Landsteiner contributed to both pathological anatomy, histology and immunology, all of which showed, not only his meticulous care in observation and description, but also his biological understanding. But his name will no doubt always be honoured for his discovery in 1901 of, and outstanding work on, the blood groups, for which he was given the Nobel Prize for Physiology or Medicine in 1930.


In 1875 Landois had reported that, when man is given transfusions of the blood of other animals, these foreign blood corpuscles are clumped and broken up in the blood vessels of man with the liberation of haemoglobin. In 1901-1903 Landsteiner pointed out that a similar reaction may occur when the blood of one human individual is transfused, not with the blood of another animal, but with that of another human being, and that this might be the cause of shock, jaundice, and haemoglobinuria that had followed some earlier attempts at blood transfusions.

Starts use transfusions

His suggestions, however, received little attention until, in 1909, he classified the bloods of human beings into the now well-known A, B, AB, and O groups and showed that transfusions between individuals of groups A or B do not result in the destruction of new blood cells and that this catastrophe occurs only when a person is transfused with the blood of a person belonging to a different group. Earlier, in 1901-1903, Landsteiner had suggested that, because the characteristics, which determine the blood groups, are inherited the blood groups may be used to decide instances of doubtful paternity. Much of the subsequent work that Landsteiner and his pupils did on blood groups and the immunological uses they made of them was done, not in Vienna, but in New York. For in 1919 conditions in Vienna were such that laboratory work was very difficult and, seeing no future for Austria, Landsteiner obtained the appointment of Prosecutors to a small Roman Catholic Hospital at The Hague. Here he published, from 1919-1922, twelve papers on new happens that he had discovered, on conjugates with proteins which were capable of inducing anaphylaxis and on related problems, and also on the serological specificity of the haemoglobins of different species of animals. His work in Holland ended when he was offered a post in the Rockefeller Institute for Medical Research in New York and he moved there together with his family. It was here that he did, in collaboration with Levine and Wiener, the further work on the blood groups, which greatly extended the number of these groups, and here in collaboration with Wiener studied bleeding in the new-born, leading to the discovery of the Rh-factor in blood, which relates the human blood to the blood of the rhesus monkey.
To the end of his life, Landsteiner continued to investigate blood groups and the chemistry of antigens, antibodies and other immunological factors that occur in the blood.
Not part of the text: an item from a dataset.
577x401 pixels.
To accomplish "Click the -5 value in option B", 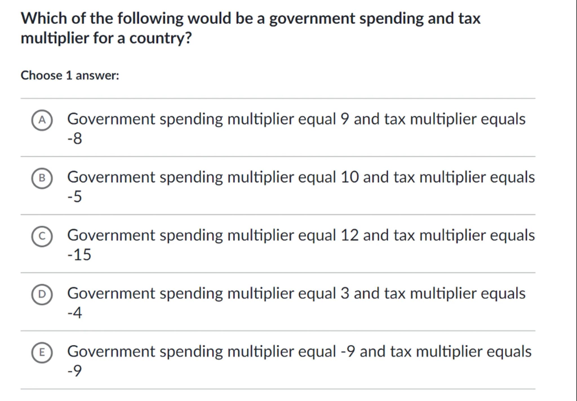I will tap(75, 197).
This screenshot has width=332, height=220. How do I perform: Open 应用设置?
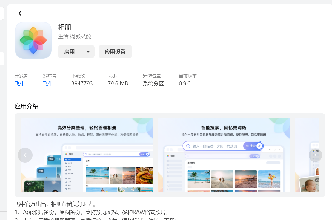click(115, 52)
It was one of his great merits that he introduced chemistry into the service of serology.
Rigorously exacting in the demands he made upon himself, Landsteiner possessed untiring energy. Throughout his life he was always making observations in many fields other than those in which his main work was done (he was, for instance, responsible for having introduced dark-field illumination in the study of spirochaetes). By nature somewhat pessimistic, he preferred to live away from people.
Landsteiner married Helen Wlasto in 1916. Dr. E. Landsteiner is a son by this marriage.
In 1939, he became Emeritus Professor at the Rockefeller Institute, but continued to work as energetically as before, keeping eagerly in touch with the progress of science. It is characteristic of him that he died pipette in hand. On June 24, 1943, he had a heart attack in his laboratory and died two days later in the hospital of the Institute in which he had done such distinguished work.
Karl Landsteiner died on June 26, 1943.